■ Provided text ■
****************************************

Fernando Martínez Rubio (born 10 June 1990), known simply as Fernando, is a Spanish professional footballer who plays for UD Almería as a goalkeeper.

Club career

Early career
Born in Murcia, Fernando finished his development in Valencia CF's youth system. He made his senior debut with Sangonera Atlético CF, spending one season in the Segunda División B.

Murcia
Fernando joined Real Murcia in the summer of 2010, playing two years with the reserves in the Tercera División. In August 2012, he was loaned to neighbouring UCAM Murcia CF in the third division.

Fernando made his official debut for Murcia on 11 September 2013, in a 2–0 away loss against Hércules CF in the second round of the Copa del Rey. His Segunda División bow occurred on 24 November, as he replaced field player Daniel Toribio after Casto was sent off in the 70th minute, and kept a clean sheet in the 0–0 draw at AD Alcorcón.

UCAM Murcia
On 5 July 2016, Fernando returned to UCAM Murcia, newly promoted to the second tier. A backup to Biel Ribas, he featured in 12 league matches as his team suffered relegation.

Almería
On 5 July 2017, Fernando signed a two-year contract with fellow second-division club UD Almería. Second-choice to René, he renewed his contract with the Rojiblancos for a further two seasons on 22 May 2019.

****************************************

■ What needs to be done ■
From the biography of the goalkeeper Fernando, extract the passage verbatim, beginning at the words "Early career" and stopping after the words "at AD Alcorcón.".

■ Dataset content ■
****************************************

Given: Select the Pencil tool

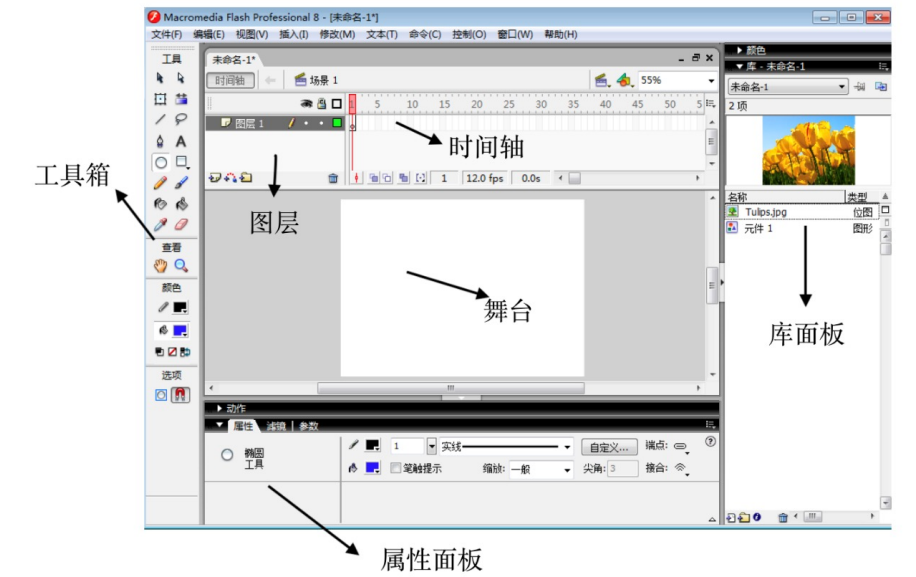Looking at the screenshot, I should [x=160, y=183].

****************************************

■ Task result ■
Early career
Born in Murcia, Fernando finished his development in Valencia CF's youth system. He made his senior debut with Sangonera Atlético CF, spending one season in the Segunda División B.

Murcia
Fernando joined Real Murcia in the summer of 2010, playing two years with the reserves in the Tercera División. In August 2012, he was loaned to neighbouring UCAM Murcia CF in the third division.

Fernando made his official debut for Murcia on 11 September 2013, in a 2–0 away loss against Hércules CF in the second round of the Copa del Rey. His Segunda División bow occurred on 24 November, as he replaced field player Daniel Toribio after Casto was sent off in the 70th minute, and kept a clean sheet in the 0–0 draw at AD Alcorcón.